PROVIDED DATA:

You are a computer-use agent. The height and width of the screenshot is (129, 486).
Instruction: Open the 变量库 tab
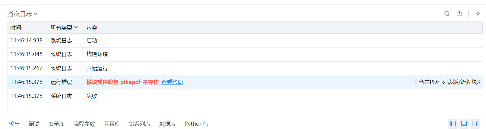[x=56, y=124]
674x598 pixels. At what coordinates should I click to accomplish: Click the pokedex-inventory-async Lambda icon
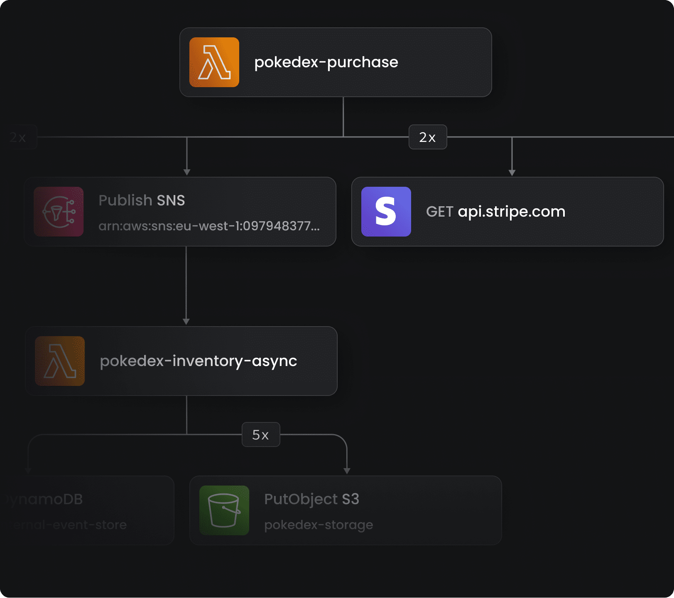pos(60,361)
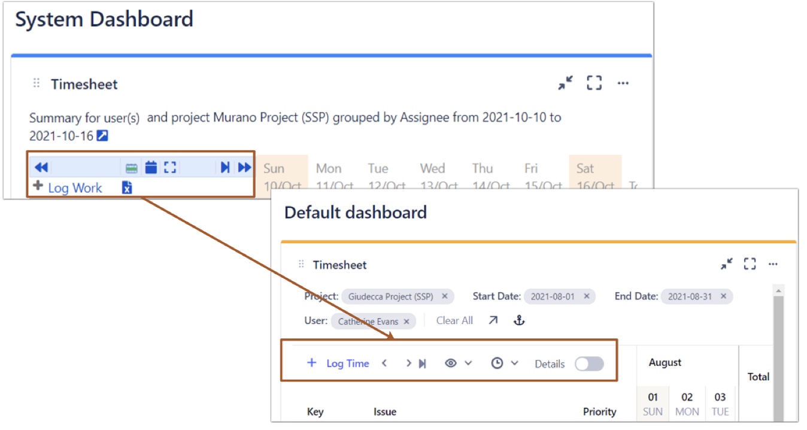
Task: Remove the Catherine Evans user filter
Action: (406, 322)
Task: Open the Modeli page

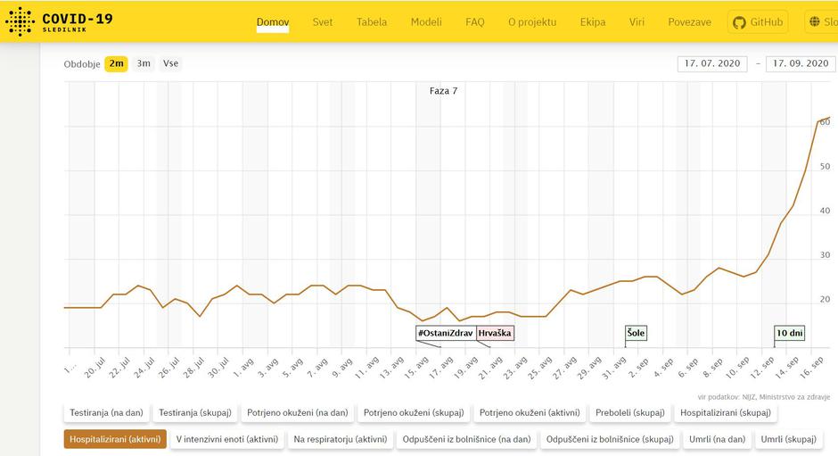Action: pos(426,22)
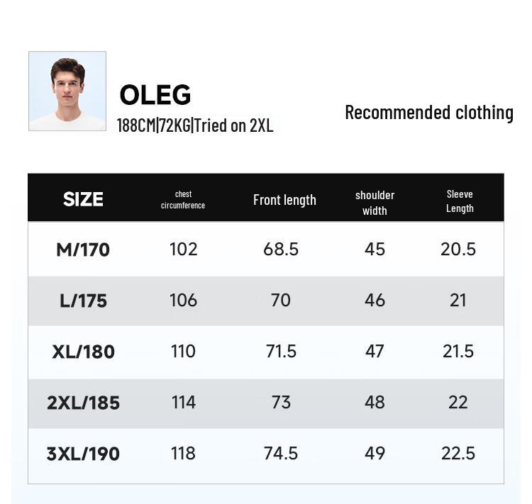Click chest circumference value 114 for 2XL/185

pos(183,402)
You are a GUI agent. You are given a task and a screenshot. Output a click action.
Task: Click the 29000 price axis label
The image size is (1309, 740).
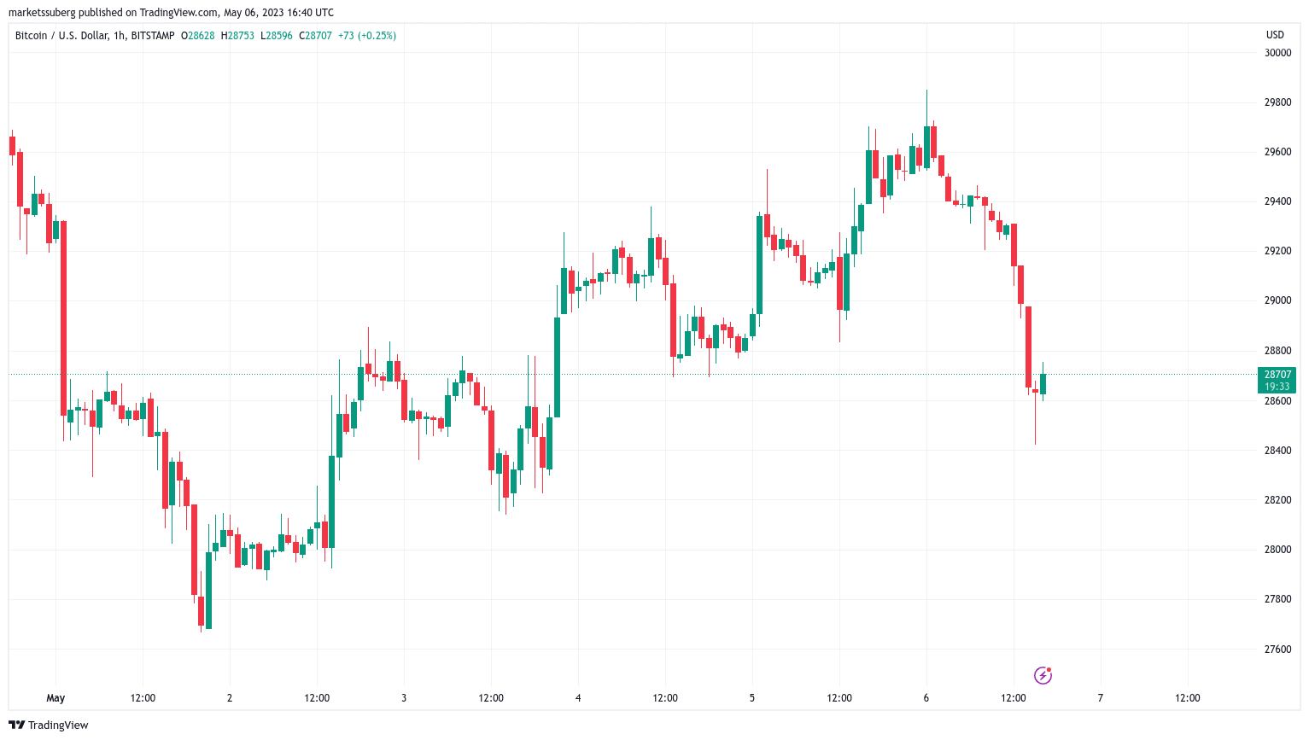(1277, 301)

WHAT THIS TASK INVOLVES: Pictures are not part of the copy; reproduce exactly and only the lines from the line containing "Instruction: Open the 变量库 tab" through the end of the listing.

ANSWER BOX:
Instruction: Open the 变量库 tab
[x=56, y=124]
674x598 pixels. At what coordinates should I click to accomplish: Click the pokedex-inventory-async Lambda icon
pos(60,361)
Task: Remove the Catherine Evans user filter
Action: (406, 322)
Task: Open the Modeli page

Action: pos(426,22)
Click chest circumference value 114 for 2XL/185

pos(183,402)
You are a GUI agent. You are given a task and a screenshot. Output a click action.
Task: Click the 29000 price axis label
The image size is (1309, 740).
(1277, 301)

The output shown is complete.